Listão do Panamá traz barões da mídia nacional
247 – Um levantamento do jornalista Fernando Rodrigues (leia aqui)
aponta que pelo menos 14 nomes ligados à direção de grandes grupos de
mídia brasileiros aparecem nos Panamá Papers, o dossiê sobre contas
mantidas em paraísos fiscais por meio de empresas offshore.
Na lista, aparecem Paula
Marinho, neta de Roberto Marinho, Carlos Schroeder, diretor da Globo,
José Roberto Guzzo, colunista de Veja e membro do conselho editorial da
Abril, e Ruy Mesquita Filho, do Estado de S. Paulo, além do apresentador
Carlos Massa, o Ratinho.
Aparecem também a dona da
TV Verdes Mares, Yolanda Vidal Queiroz, um sócio do grupo Bloch, antigo
dono da TV Manchete, Pedro Jack Kapeller, o ex-senador João Tenório,
dono da TV Pajuçara, em Alagoas, e o sócio das TVs Studio Vale do
Paraíba e Jaú, Antonio Droguetti Neto.
"A lei brasileira
permite a qualquer cidadão ter uma empresa num paraíso fiscal. É
necessário, entretanto, que a operação esteja registrada no Imposto de
Renda do proprietário. Quando há envio de recursos para o exterior, é
também obrigatório informar ao Banco Central sobre a operação em casos
que superem o equivalente a US$ 100 mil", diz a reportagem.
O texto destaca, ainda,
que, em alguns casos, como de Schroeder, as offshores estão legalmente
declaradas. No caso de Paula Marinho, as offshores estão relacionadas à
empresa Vaincre, dona da famosa mansão em Paraty. Seu ex-marido,
Alexandre Azevedo, chegou a trocar mensagens com funcionários da Mossack
Fonseca que foram presos pela Lava Jato.
Ligação com a Lava Jato
"As mensagens seguintes
são trocadas por uma funcionária da Glem Participações, empresa de
Alexandre Azevedo, e representantes da Mossack Fonseca. O nome e o
endereço de Paula Marinho são designados para receber as faturas dos
débitos. Em nov.2009, os comprovantes dos pagamentos em nome de Paula
são enviados à firma panamenha.
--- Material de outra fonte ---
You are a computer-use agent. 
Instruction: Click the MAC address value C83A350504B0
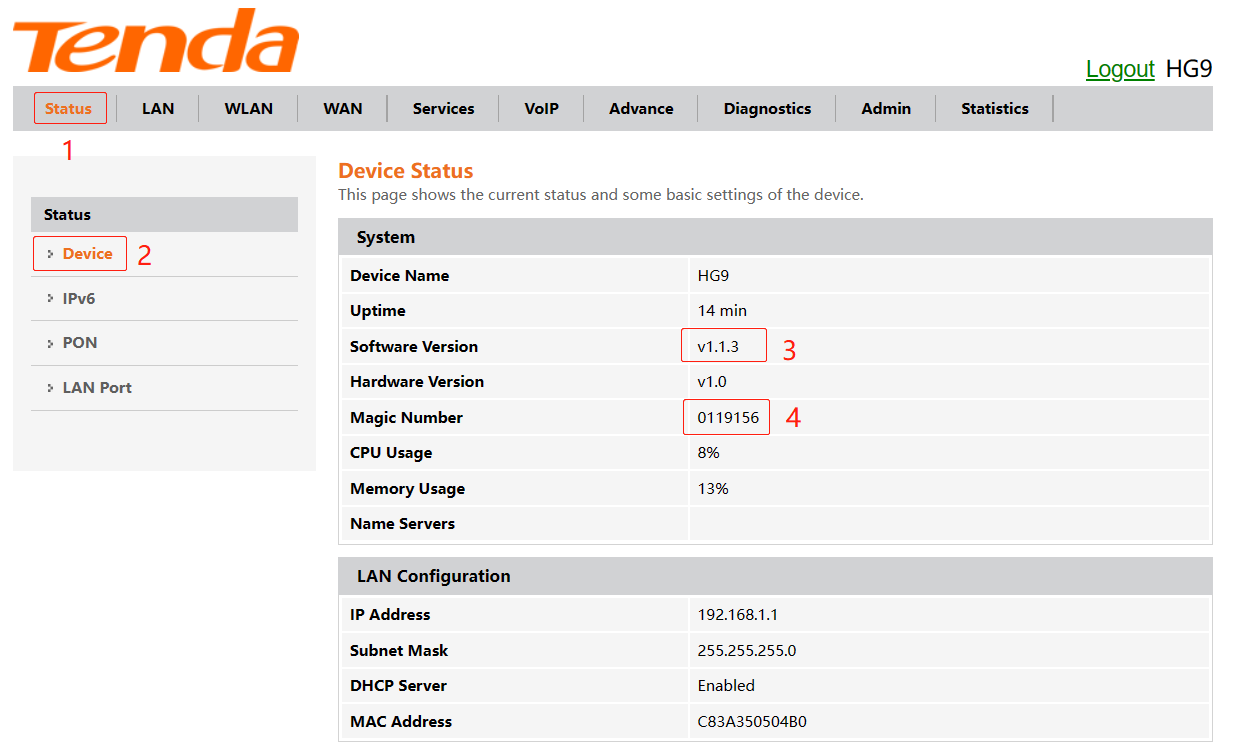click(752, 721)
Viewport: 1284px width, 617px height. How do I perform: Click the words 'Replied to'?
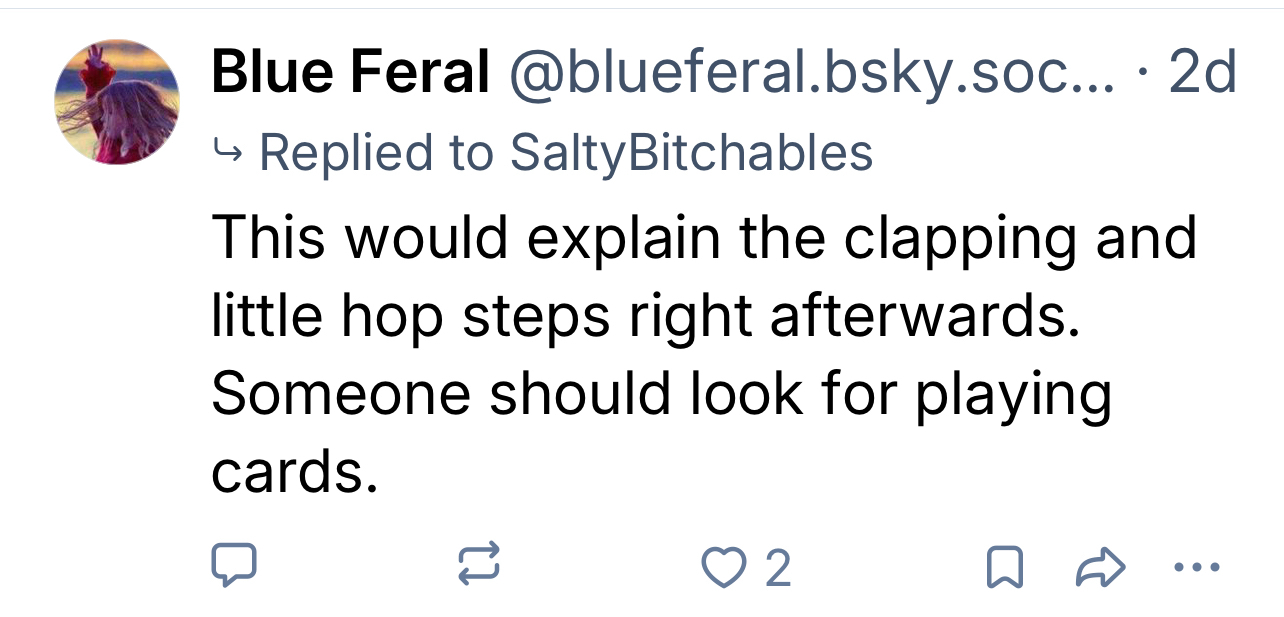coord(376,152)
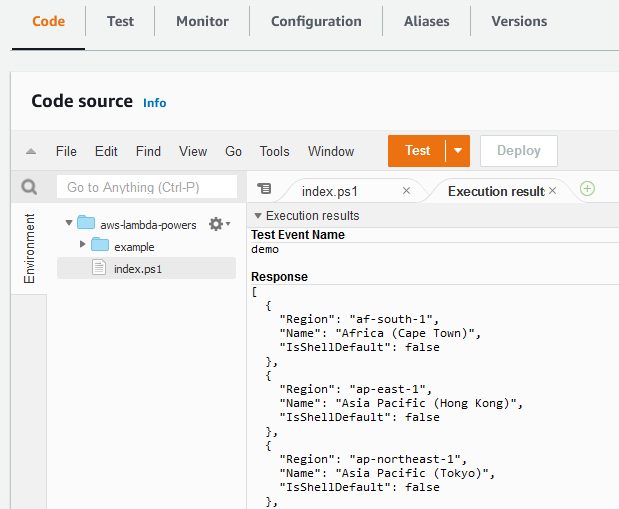Collapse the menu bar with the up arrow
Screen dimensions: 619x509
click(31, 152)
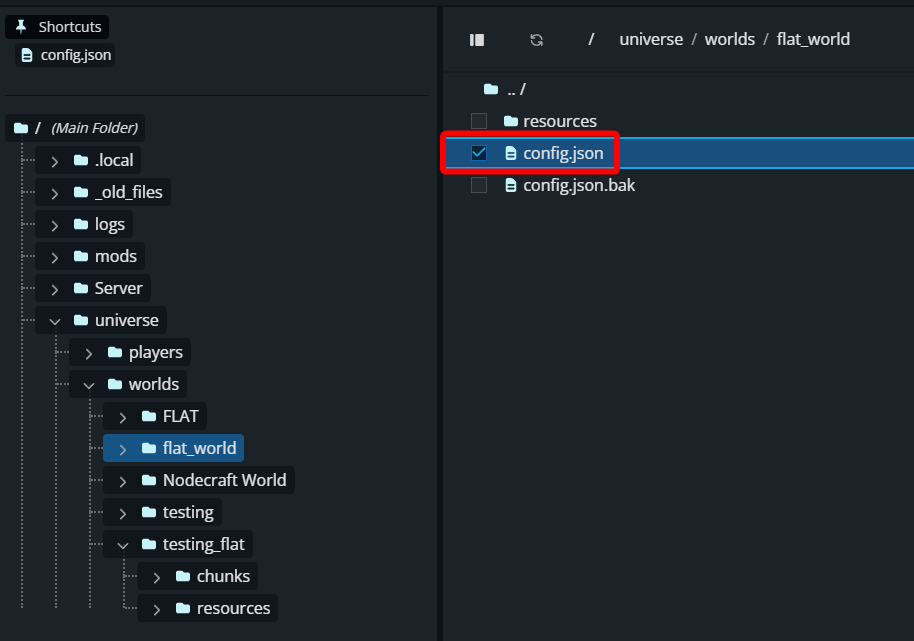Expand the Server folder in the tree
The image size is (914, 641).
click(55, 287)
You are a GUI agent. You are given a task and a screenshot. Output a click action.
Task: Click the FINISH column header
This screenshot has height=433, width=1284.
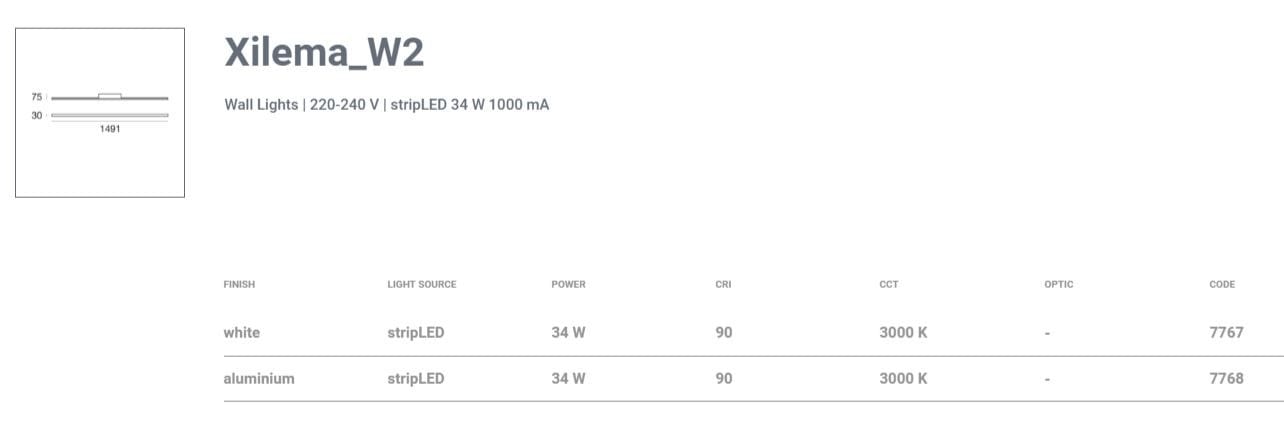(x=239, y=284)
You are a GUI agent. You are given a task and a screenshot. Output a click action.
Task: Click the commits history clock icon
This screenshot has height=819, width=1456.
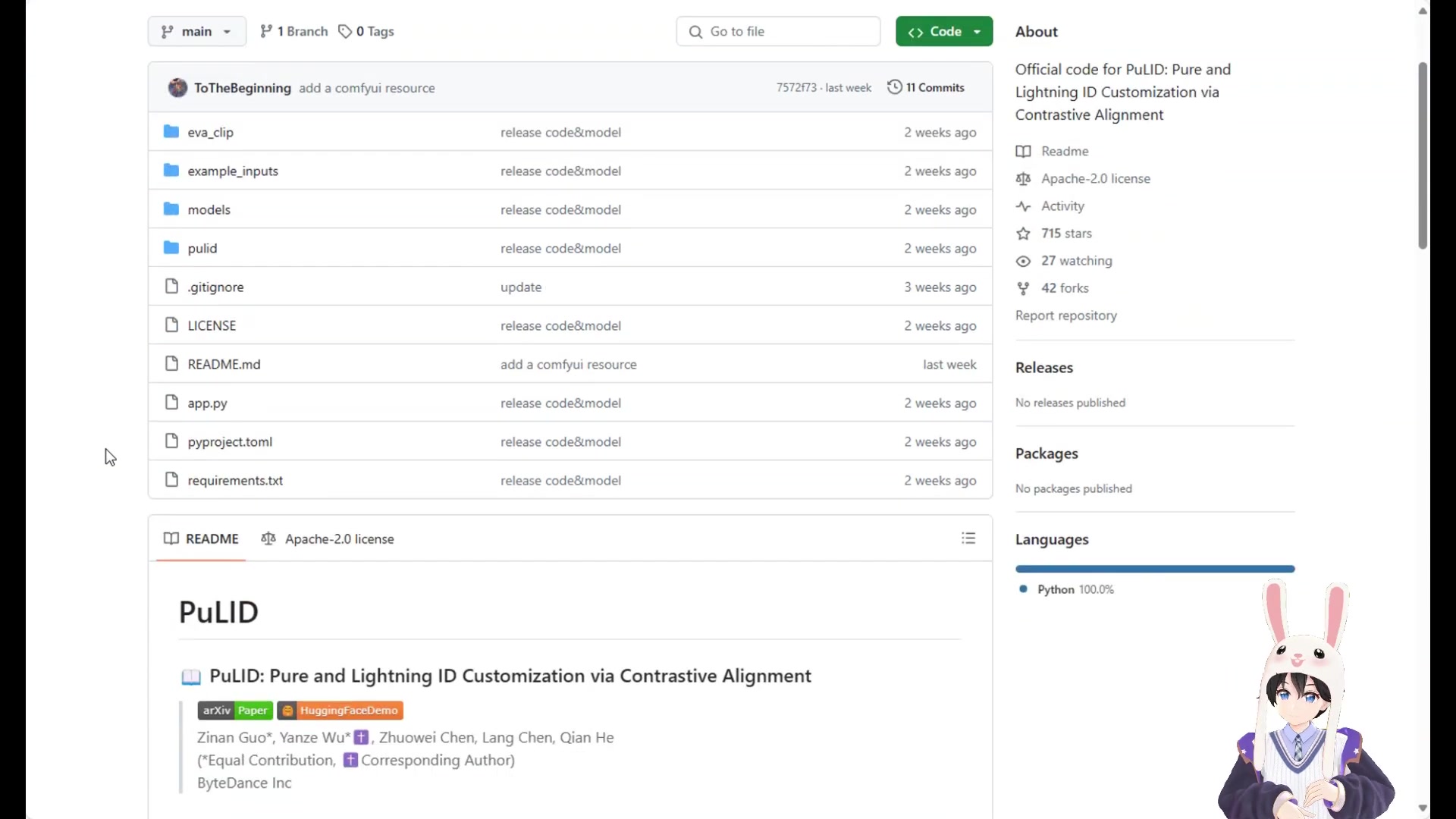pos(895,87)
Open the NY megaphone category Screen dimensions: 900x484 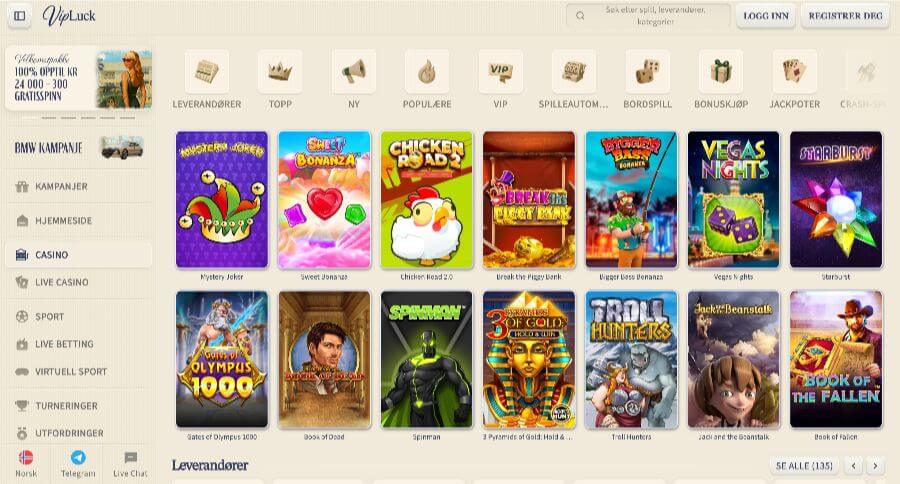click(354, 72)
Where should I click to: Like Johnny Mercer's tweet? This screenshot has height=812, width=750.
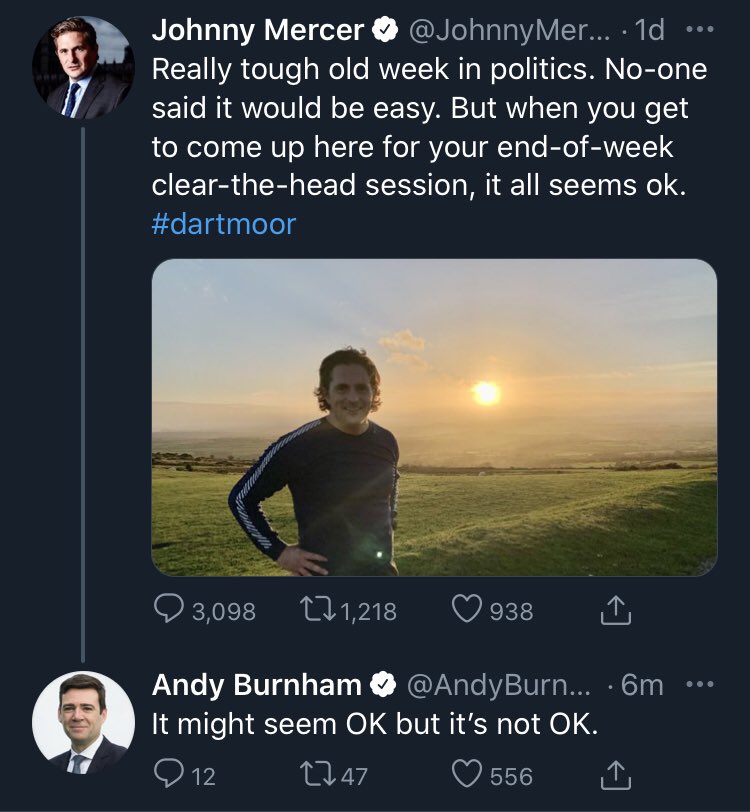pos(468,610)
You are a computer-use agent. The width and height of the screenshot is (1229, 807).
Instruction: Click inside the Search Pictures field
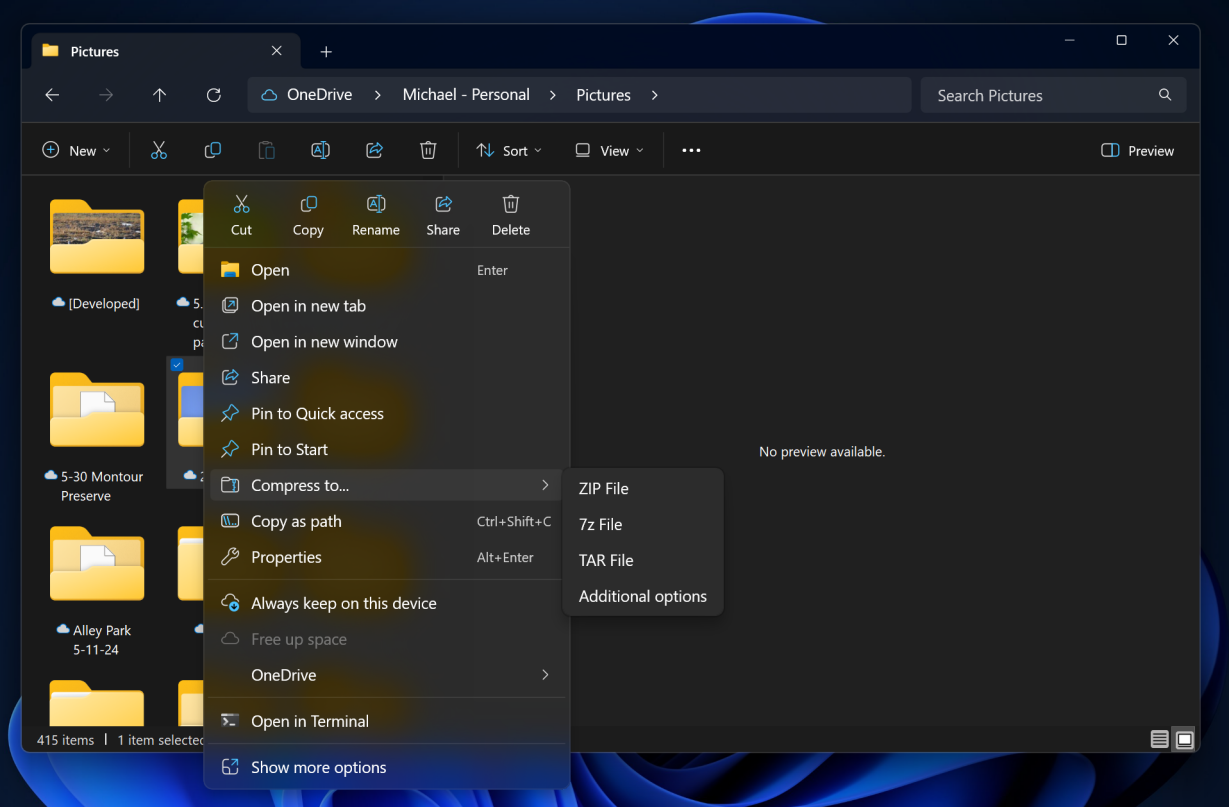click(x=1040, y=94)
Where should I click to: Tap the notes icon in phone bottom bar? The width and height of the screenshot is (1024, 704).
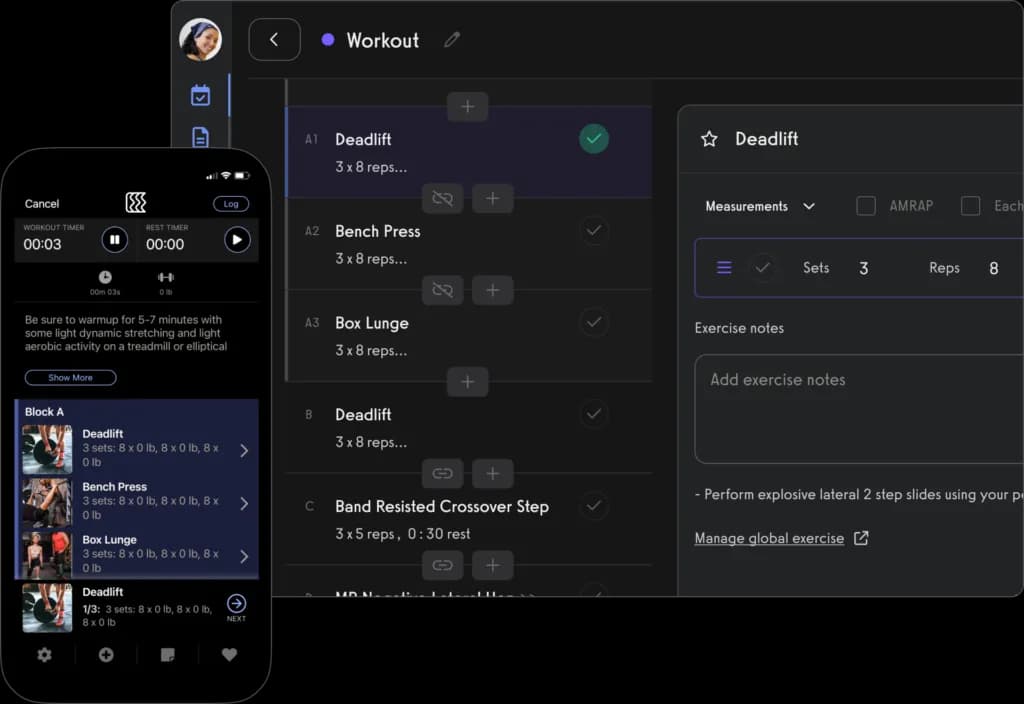click(168, 655)
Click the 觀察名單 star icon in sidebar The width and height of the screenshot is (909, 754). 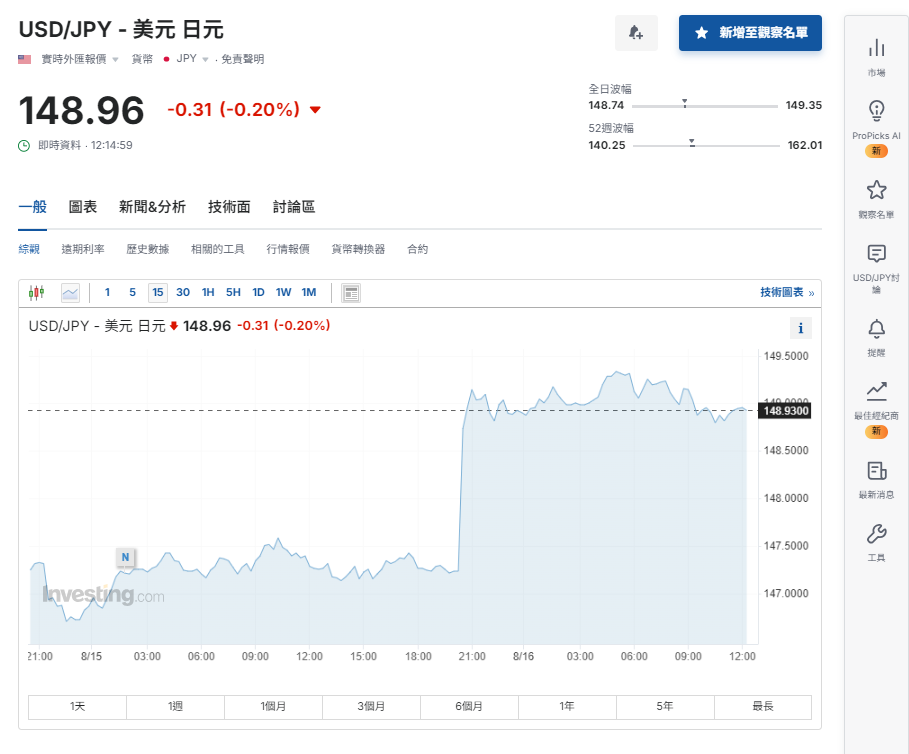click(877, 188)
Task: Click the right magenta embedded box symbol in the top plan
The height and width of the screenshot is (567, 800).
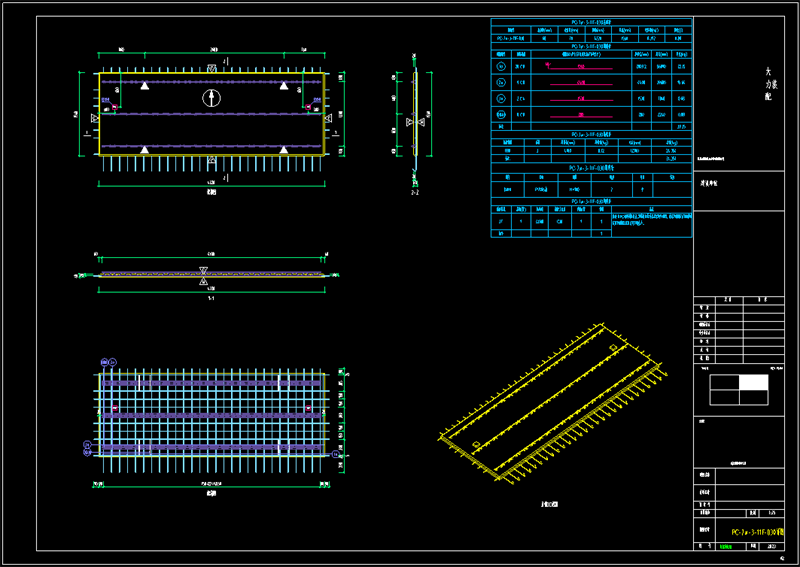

Dos
4 funcionários da Mossack envolvidos na conversa, Renata Pereira e
Ricardo Honório foram presos pela Lava Jato no dia 27.jan.2016. Mercedes
Riaño está foragida e o outro não é citado nas investigações", diz a
reportagem.
"A Vaincre LLC tinha
como única acionista a Camille Services S.A., empresa sediada no Panamá
que também tem ações em dezenas de outras offshores, inclusive da Murray
Holding, dona do tríplex no Guarujá atribuído ao ex-presidente Lula. O
petista nega ser o proprietário", informa ainda o texto.